Abstract Rationale Severe eosinophilic asthma is characterized by airway eosinophilia and corticosteroid‐resistance, commonly overlapping with type 2 inflammation. It has been reported that chemokine (C‐C motif) ligand 5 (CCL5) is involved in the exacerbation of asthma by RNA virus infections. Indeed, treatment with a virus‐associated ligand and a T helper type 2 cell (Th2) cytokine can synergistically stimulate CCL5 production in bronchial epithelial cells. We aimed to evaluate the mechanisms underlying CCL5 production in this in vitro model and to assess the potential of Janus kinase 1 (JAK1) as a novel therapeutic target via the use of ruxolitinib. Methods We stimulated primary normal human bronchial epithelial (NHBE) cells and BEAS‐2B cells with poly(I:C) along with interleukin‐13 (IL‐13) or IL‐4, and assessed CCL5 production. We also evaluated the signals involved in virus‐ and Th2‐cytokine‐induced CCL5 production and explored a therapeutic agent that attenuates the CCL5 production. Results Poly(I:C) stimulated NHBE and BEAS‐2B cells to produce CCL5. Poly(I:C) and IL‐13 increased CCL5 production.

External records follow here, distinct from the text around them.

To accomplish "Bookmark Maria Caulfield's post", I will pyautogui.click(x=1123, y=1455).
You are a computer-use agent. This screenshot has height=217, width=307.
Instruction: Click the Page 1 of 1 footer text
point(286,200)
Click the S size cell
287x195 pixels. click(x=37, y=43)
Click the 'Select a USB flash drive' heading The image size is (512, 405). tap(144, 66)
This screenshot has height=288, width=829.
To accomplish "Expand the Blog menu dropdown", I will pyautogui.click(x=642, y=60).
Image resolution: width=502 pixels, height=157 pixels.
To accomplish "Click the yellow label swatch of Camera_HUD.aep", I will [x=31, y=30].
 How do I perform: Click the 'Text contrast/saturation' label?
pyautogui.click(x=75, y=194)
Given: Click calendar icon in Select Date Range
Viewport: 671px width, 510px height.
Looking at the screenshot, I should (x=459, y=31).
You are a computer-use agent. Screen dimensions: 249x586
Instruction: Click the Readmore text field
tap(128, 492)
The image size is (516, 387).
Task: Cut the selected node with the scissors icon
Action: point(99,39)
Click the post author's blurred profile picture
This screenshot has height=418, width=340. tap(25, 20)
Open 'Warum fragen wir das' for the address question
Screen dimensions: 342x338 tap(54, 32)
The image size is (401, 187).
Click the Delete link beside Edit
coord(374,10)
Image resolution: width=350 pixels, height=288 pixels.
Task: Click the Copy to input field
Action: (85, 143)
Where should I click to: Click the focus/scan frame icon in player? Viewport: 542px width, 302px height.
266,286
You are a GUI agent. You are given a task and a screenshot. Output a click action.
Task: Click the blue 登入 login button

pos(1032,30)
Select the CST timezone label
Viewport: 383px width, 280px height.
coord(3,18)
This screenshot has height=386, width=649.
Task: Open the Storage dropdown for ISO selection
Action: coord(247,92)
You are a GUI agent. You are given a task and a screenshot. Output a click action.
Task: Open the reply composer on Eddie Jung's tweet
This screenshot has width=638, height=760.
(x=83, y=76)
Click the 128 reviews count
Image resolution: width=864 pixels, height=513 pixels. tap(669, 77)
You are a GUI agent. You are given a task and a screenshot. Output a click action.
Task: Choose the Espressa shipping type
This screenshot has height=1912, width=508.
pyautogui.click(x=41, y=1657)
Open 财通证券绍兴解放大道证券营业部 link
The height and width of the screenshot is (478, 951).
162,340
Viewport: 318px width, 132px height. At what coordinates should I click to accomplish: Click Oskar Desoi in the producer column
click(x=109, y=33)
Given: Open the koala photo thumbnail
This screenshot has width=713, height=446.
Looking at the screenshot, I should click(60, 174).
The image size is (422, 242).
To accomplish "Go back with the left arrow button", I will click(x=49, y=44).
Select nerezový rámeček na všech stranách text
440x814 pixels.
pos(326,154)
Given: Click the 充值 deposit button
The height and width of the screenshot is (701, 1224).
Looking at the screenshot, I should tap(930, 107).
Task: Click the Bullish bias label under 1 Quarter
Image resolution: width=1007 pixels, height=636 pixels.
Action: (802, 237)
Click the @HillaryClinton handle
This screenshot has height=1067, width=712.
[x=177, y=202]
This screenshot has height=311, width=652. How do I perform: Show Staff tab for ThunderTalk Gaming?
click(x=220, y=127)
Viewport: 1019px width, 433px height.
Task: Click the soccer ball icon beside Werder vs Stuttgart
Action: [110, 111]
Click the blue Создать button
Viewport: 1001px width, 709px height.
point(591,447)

Poly(I:C)‐induced CCL5 production occurred via the TLR3–IRF3 and IFNAR/JAK1–phosphoinositide 3‐kinase (PI3K) pathways, but not the IFNAR/JAK1–STATs pathway. In addition, IL‐13 did not augment poly(I:C)‐induced CCL5 production via the canonical IL‐13R/IL‐4R/JAK1–STAT6 pathway but likely via subsequent TLR3‐IRF3‐IFNAR/JAK1‐PI3K pathways. JAK1 was identified to be a potential therapeutic target for severe eosinophilic asthma. The JAK1/2 inhibitor, ruxolitinib, was demonstrated to more effectively decrease CCL5 production in BEAS‐2B cells than fluticasone propionate. Conclusion We have demonstrated that JAK1 is a possible therapeutic target for severe corticosteroid‐resistant asthma with airway eosinophilia and persistent Th2‐type inflammation, and that ruxolitinib has potential as an alternative pharmacotherapy.